* [Stored data]
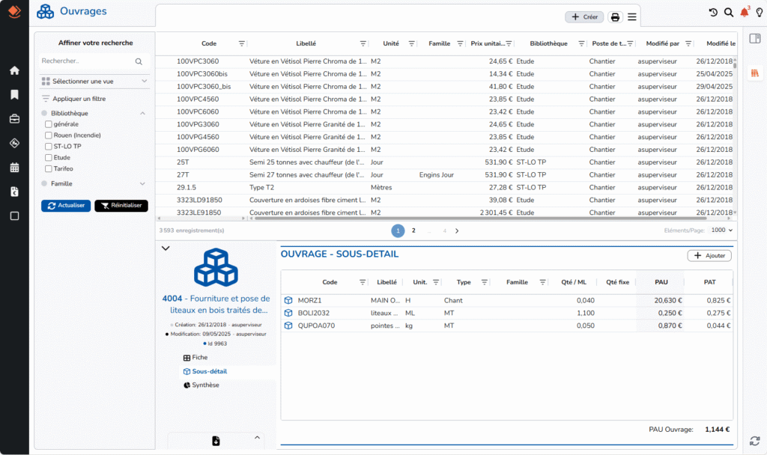Open the bookmark icon in sidebar
Viewport: 767px width, 455px height.
click(x=14, y=94)
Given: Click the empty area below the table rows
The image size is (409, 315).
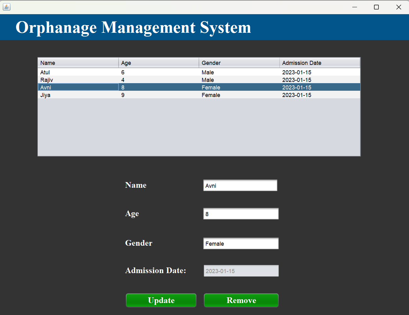Looking at the screenshot, I should pos(199,126).
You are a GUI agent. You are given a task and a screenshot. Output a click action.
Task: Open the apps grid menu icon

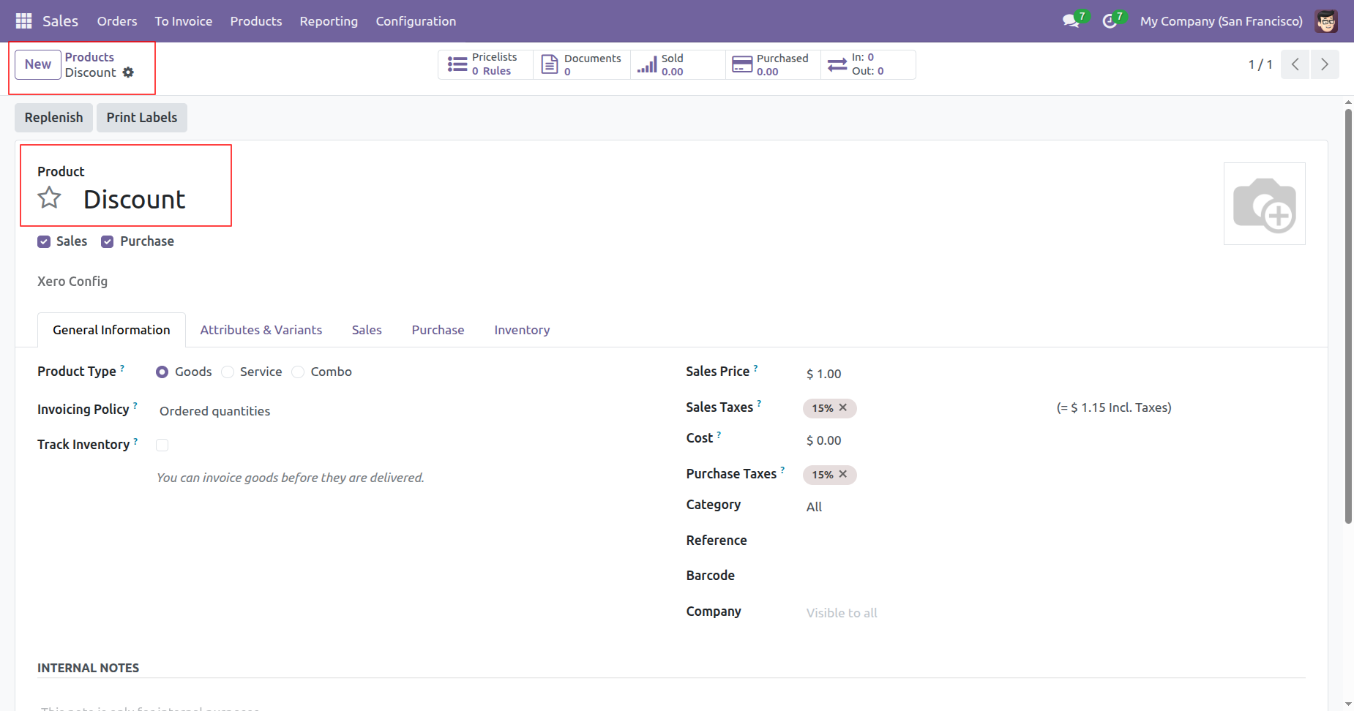23,21
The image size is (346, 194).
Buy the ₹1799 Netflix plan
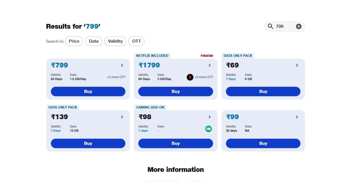176,91
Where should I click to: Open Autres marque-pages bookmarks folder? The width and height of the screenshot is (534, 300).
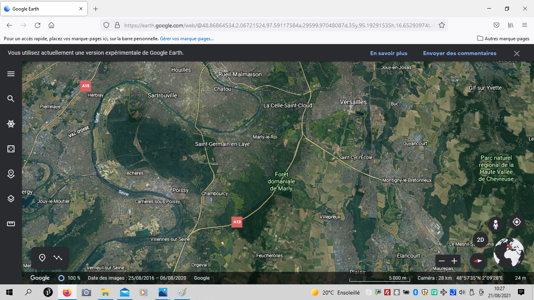503,39
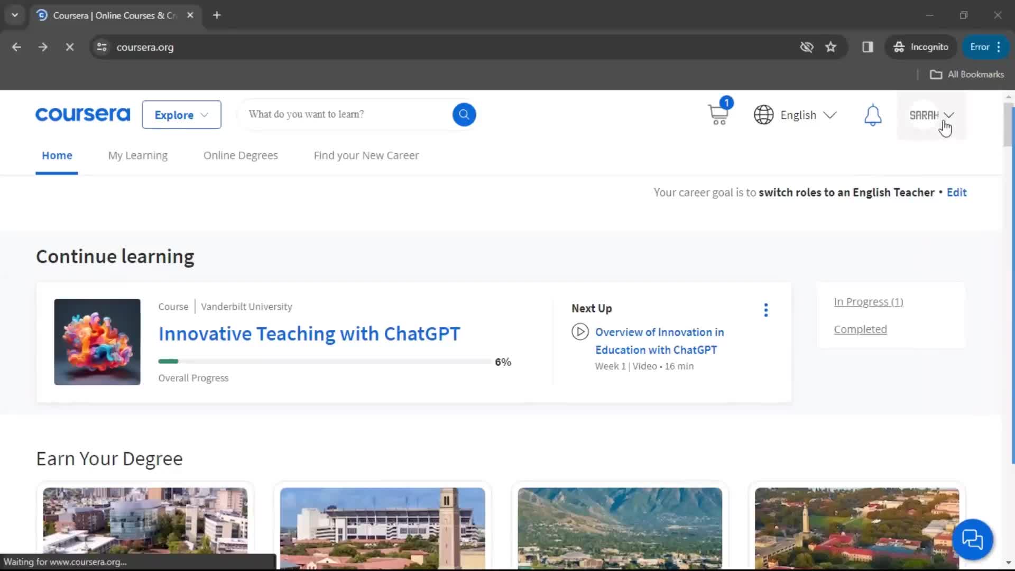Image resolution: width=1015 pixels, height=571 pixels.
Task: Click Edit to change career goal
Action: [x=956, y=192]
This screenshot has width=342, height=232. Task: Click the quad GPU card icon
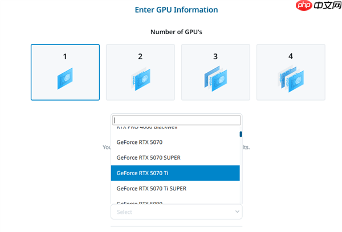(x=291, y=80)
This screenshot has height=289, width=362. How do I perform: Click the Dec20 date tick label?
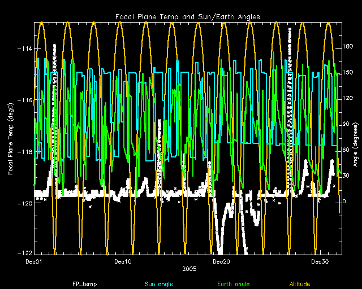click(221, 261)
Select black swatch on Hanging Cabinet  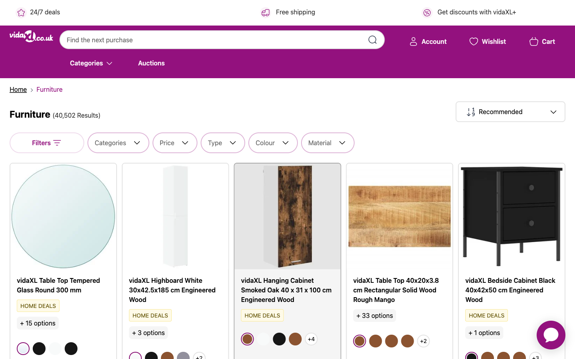click(279, 339)
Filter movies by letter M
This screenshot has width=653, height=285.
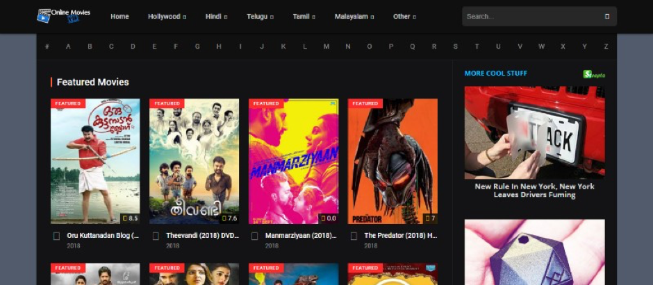326,46
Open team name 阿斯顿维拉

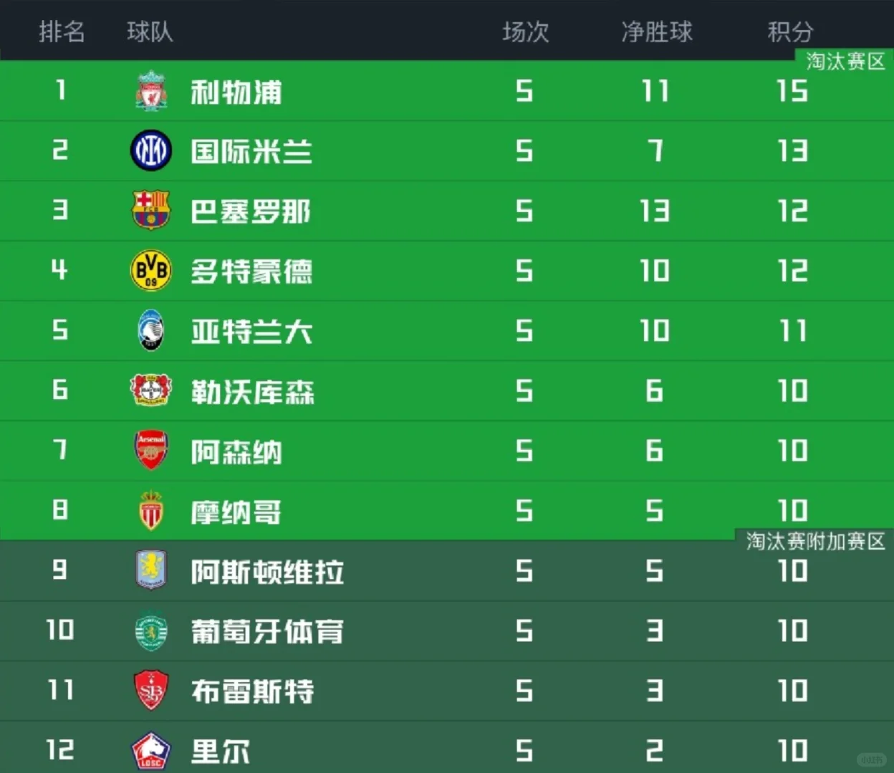point(267,572)
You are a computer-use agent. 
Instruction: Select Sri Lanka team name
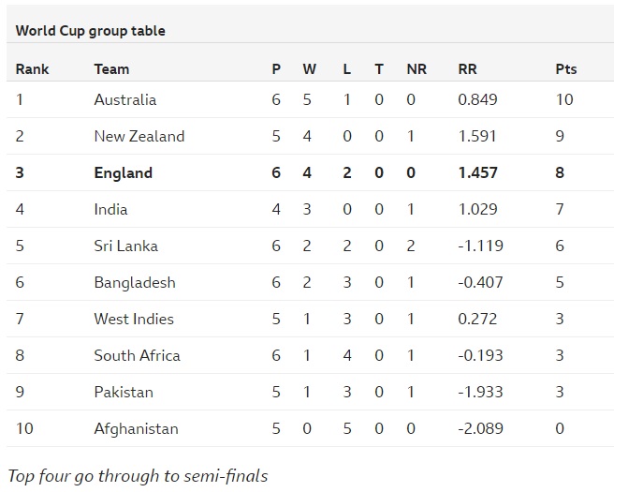click(x=125, y=246)
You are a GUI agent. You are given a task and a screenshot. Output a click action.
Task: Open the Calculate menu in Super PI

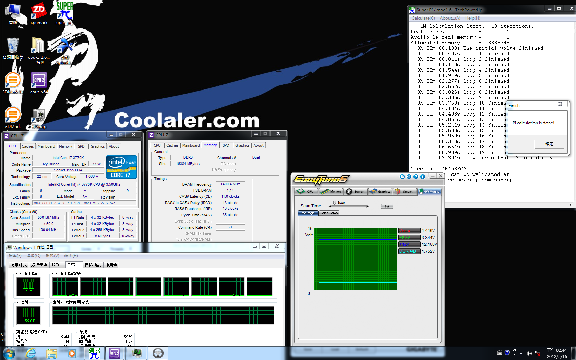423,18
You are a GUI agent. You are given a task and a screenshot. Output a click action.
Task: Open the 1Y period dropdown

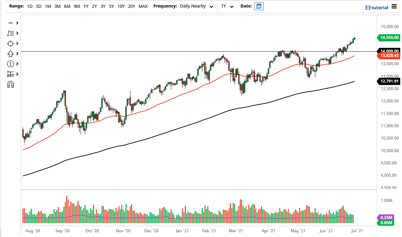pyautogui.click(x=227, y=6)
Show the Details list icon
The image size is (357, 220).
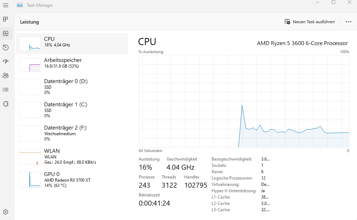click(x=6, y=89)
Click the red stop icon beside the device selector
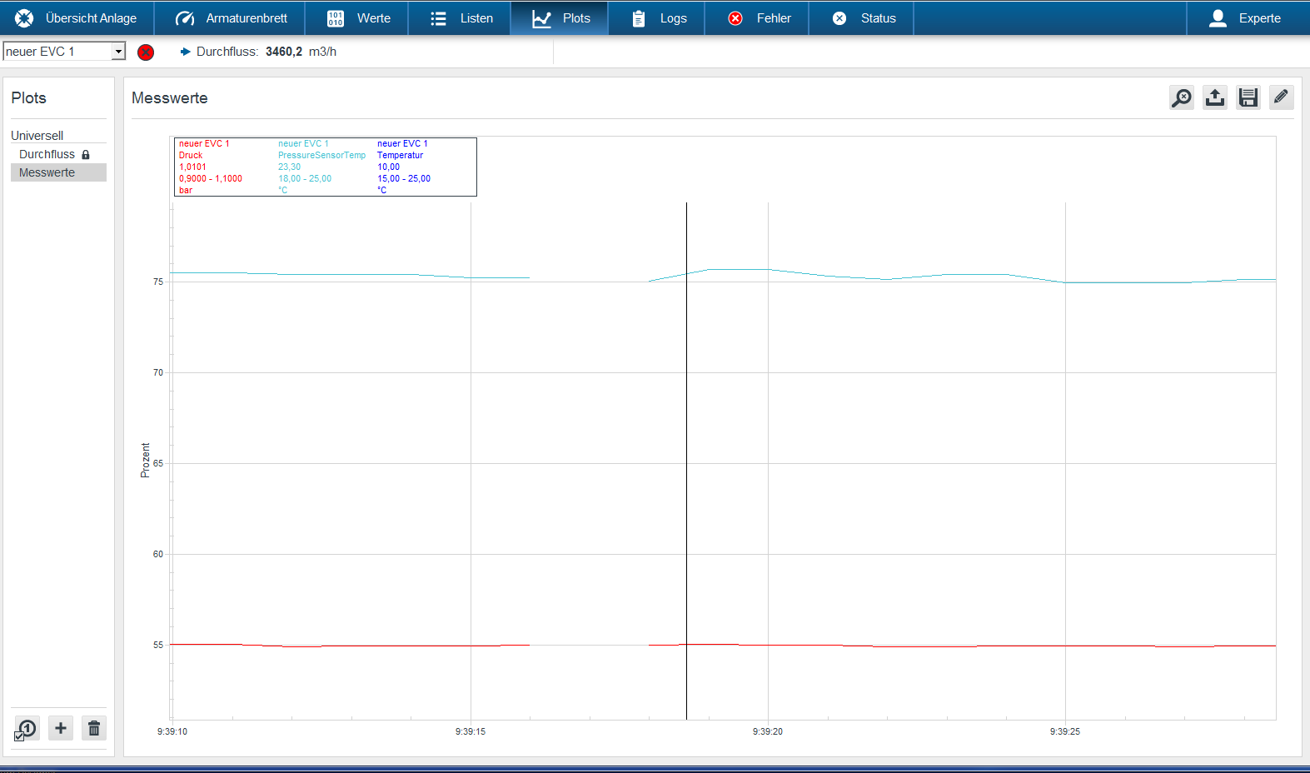 point(146,52)
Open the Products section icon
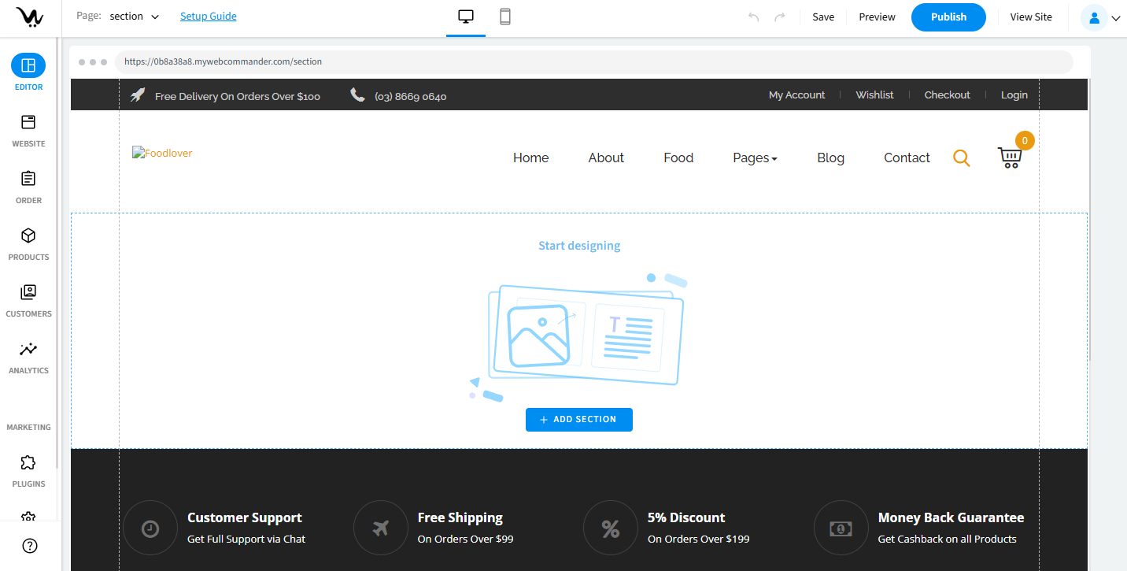The height and width of the screenshot is (571, 1127). 28,235
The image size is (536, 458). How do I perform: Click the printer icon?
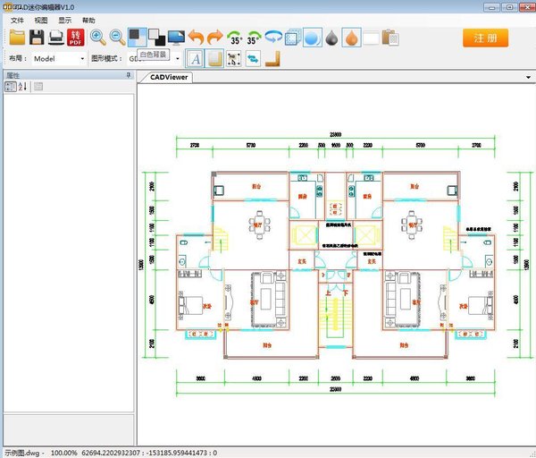click(x=55, y=38)
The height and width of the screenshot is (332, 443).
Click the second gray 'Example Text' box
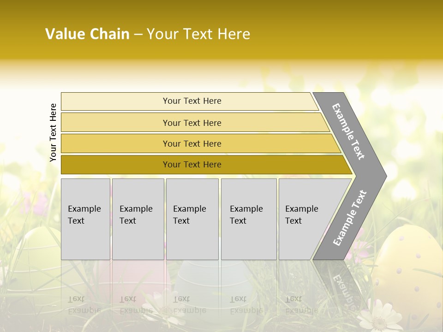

* [EXERCISE REQUIREMENTS] Starting at the line containing "Filter movies by letter M", output every remaining line of the records above exactly, the last one included. Nothing else belongs in the output, and no pictures either.

* [SOLUTION FOR THIS PROBLEM]
Filter movies by letter M
This screenshot has width=653, height=285.
326,46
Open team name 阿斯顿维拉

point(267,572)
You are a computer-use agent. 
Instruction: Select Sri Lanka team name
click(x=125, y=246)
You are a GUI agent. You are given a task and a screenshot. Output a click action.
Task: Open the Calculate menu in Super PI

423,18
You are a GUI agent. You are given a task and a screenshot. Output a click action.
Task: Open the 1Y period dropdown

pyautogui.click(x=227, y=6)
Show the Details list icon
The image size is (357, 220).
click(x=6, y=89)
Click the red stop icon beside the device selector
 point(146,52)
Open the Products section icon
The height and width of the screenshot is (571, 1127). 28,235
The image size is (536, 458). How do I perform: Click the printer icon?
click(x=55, y=38)
The height and width of the screenshot is (332, 443).
Click the second gray 'Example Text' box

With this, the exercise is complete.